__Activity__. Going through the data below, please show each line containing the string "computer".
::: Dataset content :::
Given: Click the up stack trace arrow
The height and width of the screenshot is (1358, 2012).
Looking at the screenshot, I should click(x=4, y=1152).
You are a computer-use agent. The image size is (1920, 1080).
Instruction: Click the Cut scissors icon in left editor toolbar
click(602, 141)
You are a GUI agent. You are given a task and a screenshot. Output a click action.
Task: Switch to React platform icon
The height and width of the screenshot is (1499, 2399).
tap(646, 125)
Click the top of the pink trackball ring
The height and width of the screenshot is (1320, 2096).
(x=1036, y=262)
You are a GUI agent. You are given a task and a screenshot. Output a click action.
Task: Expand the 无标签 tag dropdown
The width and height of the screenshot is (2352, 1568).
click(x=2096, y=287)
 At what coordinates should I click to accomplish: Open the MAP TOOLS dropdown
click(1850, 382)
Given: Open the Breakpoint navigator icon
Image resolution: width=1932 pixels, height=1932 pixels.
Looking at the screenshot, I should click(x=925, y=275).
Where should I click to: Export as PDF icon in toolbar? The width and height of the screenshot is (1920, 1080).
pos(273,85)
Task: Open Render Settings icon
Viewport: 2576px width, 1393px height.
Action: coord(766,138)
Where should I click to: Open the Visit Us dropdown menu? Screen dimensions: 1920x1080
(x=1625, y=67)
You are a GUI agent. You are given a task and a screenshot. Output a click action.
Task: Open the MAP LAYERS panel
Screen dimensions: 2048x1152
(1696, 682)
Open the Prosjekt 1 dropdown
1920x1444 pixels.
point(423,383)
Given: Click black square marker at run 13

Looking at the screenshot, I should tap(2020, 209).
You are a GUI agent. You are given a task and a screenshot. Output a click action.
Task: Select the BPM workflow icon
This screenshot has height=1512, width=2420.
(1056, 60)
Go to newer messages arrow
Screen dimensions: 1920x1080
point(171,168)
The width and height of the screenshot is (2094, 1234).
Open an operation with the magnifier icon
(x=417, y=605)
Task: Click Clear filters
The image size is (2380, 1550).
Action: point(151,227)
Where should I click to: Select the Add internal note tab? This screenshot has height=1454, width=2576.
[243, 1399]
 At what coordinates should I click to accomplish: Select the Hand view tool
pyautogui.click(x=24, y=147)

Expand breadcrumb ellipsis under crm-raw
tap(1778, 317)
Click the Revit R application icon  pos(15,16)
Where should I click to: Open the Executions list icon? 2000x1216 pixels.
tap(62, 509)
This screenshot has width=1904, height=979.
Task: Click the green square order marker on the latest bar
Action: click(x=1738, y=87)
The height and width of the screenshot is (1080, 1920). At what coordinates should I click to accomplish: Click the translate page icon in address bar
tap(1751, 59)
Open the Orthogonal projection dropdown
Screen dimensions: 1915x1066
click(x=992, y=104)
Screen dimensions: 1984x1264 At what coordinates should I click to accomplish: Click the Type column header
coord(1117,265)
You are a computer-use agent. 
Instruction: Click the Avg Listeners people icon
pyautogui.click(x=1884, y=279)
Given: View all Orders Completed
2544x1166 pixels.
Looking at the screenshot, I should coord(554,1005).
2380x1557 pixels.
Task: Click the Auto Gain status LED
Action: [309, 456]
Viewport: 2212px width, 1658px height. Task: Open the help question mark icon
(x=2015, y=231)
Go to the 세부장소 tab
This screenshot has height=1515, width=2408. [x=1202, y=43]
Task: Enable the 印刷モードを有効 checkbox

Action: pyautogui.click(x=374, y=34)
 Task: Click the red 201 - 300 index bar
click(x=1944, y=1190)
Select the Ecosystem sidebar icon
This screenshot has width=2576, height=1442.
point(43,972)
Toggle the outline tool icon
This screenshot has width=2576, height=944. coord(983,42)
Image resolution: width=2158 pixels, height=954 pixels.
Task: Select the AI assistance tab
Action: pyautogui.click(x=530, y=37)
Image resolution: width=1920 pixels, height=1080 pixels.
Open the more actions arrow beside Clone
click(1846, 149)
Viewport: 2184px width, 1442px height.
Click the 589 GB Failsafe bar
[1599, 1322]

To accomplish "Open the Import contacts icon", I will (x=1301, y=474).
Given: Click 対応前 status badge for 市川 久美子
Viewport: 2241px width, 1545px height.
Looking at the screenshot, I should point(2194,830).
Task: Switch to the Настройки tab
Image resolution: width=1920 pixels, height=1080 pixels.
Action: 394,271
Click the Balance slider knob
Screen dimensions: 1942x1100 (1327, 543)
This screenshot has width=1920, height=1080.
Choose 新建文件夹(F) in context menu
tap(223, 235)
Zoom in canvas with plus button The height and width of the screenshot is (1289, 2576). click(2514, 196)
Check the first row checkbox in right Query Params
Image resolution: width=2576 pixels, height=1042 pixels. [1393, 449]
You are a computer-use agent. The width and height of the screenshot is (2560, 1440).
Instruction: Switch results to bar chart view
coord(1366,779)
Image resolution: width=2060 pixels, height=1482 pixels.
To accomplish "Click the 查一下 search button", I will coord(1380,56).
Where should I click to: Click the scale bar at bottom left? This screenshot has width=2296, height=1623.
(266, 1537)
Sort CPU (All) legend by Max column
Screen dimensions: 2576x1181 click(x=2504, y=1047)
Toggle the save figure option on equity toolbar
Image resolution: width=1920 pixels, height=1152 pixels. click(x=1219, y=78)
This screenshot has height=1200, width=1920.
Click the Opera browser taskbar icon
:::
__Solution to the problem__.
You are a computer-use agent. The image size is (1920, 1080).
You are a computer-use agent. 
You are a computer-use agent. The width and height of the screenshot is (2560, 1440).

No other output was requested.